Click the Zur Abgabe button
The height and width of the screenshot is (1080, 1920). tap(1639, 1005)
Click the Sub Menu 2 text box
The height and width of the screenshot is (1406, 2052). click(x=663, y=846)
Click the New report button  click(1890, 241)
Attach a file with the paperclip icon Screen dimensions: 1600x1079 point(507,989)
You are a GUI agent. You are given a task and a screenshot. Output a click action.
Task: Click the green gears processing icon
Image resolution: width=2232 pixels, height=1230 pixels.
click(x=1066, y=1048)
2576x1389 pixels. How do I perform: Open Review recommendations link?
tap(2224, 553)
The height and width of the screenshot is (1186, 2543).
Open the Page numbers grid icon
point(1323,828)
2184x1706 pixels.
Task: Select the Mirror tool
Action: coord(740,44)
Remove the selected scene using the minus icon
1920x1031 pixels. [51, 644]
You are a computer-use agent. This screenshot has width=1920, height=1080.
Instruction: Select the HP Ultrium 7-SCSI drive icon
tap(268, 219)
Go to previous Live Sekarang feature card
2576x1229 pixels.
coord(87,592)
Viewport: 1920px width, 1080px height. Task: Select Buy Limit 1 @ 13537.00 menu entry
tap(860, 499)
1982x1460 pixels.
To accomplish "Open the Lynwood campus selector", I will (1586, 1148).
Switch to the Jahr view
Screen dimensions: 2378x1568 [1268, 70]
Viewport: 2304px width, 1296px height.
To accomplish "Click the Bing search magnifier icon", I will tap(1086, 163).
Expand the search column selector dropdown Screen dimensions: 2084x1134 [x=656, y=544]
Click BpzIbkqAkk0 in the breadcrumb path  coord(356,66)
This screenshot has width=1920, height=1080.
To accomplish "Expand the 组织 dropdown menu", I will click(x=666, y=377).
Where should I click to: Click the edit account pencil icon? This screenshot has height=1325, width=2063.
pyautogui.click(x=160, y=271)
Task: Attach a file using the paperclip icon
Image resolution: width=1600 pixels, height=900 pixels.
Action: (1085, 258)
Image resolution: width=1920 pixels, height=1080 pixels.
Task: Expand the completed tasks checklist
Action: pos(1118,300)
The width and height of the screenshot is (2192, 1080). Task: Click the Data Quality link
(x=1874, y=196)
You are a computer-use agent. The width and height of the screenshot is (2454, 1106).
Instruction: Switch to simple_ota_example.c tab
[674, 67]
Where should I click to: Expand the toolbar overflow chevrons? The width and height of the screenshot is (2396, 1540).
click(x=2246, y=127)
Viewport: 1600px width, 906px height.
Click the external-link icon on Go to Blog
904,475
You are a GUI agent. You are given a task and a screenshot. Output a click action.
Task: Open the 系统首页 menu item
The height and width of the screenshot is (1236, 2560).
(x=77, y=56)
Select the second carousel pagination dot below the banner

--------

▶ _Your task_: Every line of the material is to be set down again verbatim.

▶ _Answer section_:
Click the Zur Abgabe button
The height and width of the screenshot is (1080, 1920). tap(1639, 1005)
Click the Sub Menu 2 text box
The height and width of the screenshot is (1406, 2052). click(x=663, y=846)
Click the New report button  click(1890, 241)
Attach a file with the paperclip icon Screen dimensions: 1600x1079 point(507,989)
You are a GUI agent. You are given a task and a screenshot. Output a click action.
Task: Click the green gears processing icon
Image resolution: width=2232 pixels, height=1230 pixels.
click(x=1066, y=1048)
2576x1389 pixels. How do I perform: Open Review recommendations link?
tap(2224, 553)
The height and width of the screenshot is (1186, 2543).
Open the Page numbers grid icon
point(1323,828)
2184x1706 pixels.
Task: Select the Mirror tool
Action: coord(740,44)
Remove the selected scene using the minus icon
1920x1031 pixels. [51, 644]
You are a computer-use agent. This screenshot has width=1920, height=1080.
Instruction: Select the HP Ultrium 7-SCSI drive icon
tap(268, 219)
Go to previous Live Sekarang feature card
2576x1229 pixels.
coord(87,592)
Viewport: 1920px width, 1080px height. Task: Select Buy Limit 1 @ 13537.00 menu entry
tap(860, 499)
1982x1460 pixels.
To accomplish "Open the Lynwood campus selector", I will (1586, 1148).
Switch to the Jahr view
Screen dimensions: 2378x1568 [1268, 70]
Viewport: 2304px width, 1296px height.
To accomplish "Click the Bing search magnifier icon", I will tap(1086, 163).
Expand the search column selector dropdown Screen dimensions: 2084x1134 [x=656, y=544]
Click BpzIbkqAkk0 in the breadcrumb path  coord(356,66)
This screenshot has width=1920, height=1080.
To accomplish "Expand the 组织 dropdown menu", I will click(x=666, y=377).
Where should I click to: Click the edit account pencil icon? This screenshot has height=1325, width=2063.
pyautogui.click(x=160, y=271)
Task: Attach a file using the paperclip icon
Image resolution: width=1600 pixels, height=900 pixels.
Action: (1085, 258)
Image resolution: width=1920 pixels, height=1080 pixels.
Task: Expand the completed tasks checklist
Action: pos(1118,300)
The width and height of the screenshot is (2192, 1080). Task: Click the Data Quality link
(x=1874, y=196)
You are a computer-use agent. The width and height of the screenshot is (2454, 1106).
Instruction: Switch to simple_ota_example.c tab
[674, 67]
Where should I click to: Expand the toolbar overflow chevrons? The width and height of the screenshot is (2396, 1540).
click(x=2246, y=127)
Viewport: 1600px width, 906px height.
Click the external-link icon on Go to Blog
904,475
You are a GUI agent. You are given a task and a screenshot. Output a click action.
Task: Open the 系统首页 menu item
The height and width of the screenshot is (1236, 2560).
(x=77, y=56)
Select the second carousel pagination dot below the banner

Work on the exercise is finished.